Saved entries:
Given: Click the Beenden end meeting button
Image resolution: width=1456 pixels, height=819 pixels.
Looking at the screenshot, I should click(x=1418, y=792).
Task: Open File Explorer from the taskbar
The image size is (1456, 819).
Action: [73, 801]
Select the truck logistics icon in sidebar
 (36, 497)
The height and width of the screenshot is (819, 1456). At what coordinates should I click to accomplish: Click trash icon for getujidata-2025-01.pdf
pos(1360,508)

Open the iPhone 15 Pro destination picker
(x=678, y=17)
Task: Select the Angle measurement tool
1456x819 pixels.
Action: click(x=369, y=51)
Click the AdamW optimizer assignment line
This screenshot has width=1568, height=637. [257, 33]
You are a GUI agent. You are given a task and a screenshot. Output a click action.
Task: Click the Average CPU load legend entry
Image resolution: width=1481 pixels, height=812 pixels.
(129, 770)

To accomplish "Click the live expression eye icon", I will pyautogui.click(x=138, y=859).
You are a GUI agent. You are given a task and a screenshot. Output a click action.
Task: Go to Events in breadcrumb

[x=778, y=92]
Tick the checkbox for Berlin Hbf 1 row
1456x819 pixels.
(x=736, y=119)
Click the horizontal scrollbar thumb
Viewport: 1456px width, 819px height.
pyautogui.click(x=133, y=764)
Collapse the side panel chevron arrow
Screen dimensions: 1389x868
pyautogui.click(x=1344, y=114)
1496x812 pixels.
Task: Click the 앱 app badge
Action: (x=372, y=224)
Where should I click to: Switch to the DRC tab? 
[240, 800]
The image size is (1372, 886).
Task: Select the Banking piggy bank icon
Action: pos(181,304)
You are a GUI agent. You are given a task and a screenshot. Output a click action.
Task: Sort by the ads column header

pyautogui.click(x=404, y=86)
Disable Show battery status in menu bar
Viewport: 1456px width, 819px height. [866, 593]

*DIRECTIONS:*
Above are the records; from them, give again exactly the lines from the one containing "Task: Select the Angle measurement tool" through the one containing "Click the horizontal scrollbar thumb", both included.

*EXERCISE RESPONSE:*
Task: Select the Angle measurement tool
1456x819 pixels.
Action: click(x=369, y=51)
Click the AdamW optimizer assignment line
This screenshot has width=1568, height=637. [257, 33]
You are a GUI agent. You are given a task and a screenshot. Output a click action.
Task: Click the Average CPU load legend entry
Image resolution: width=1481 pixels, height=812 pixels.
(129, 770)

To accomplish "Click the live expression eye icon", I will pyautogui.click(x=138, y=859).
You are a GUI agent. You are given a task and a screenshot. Output a click action.
Task: Go to Events in breadcrumb

[x=778, y=92]
Tick the checkbox for Berlin Hbf 1 row
1456x819 pixels.
(x=736, y=119)
Click the horizontal scrollbar thumb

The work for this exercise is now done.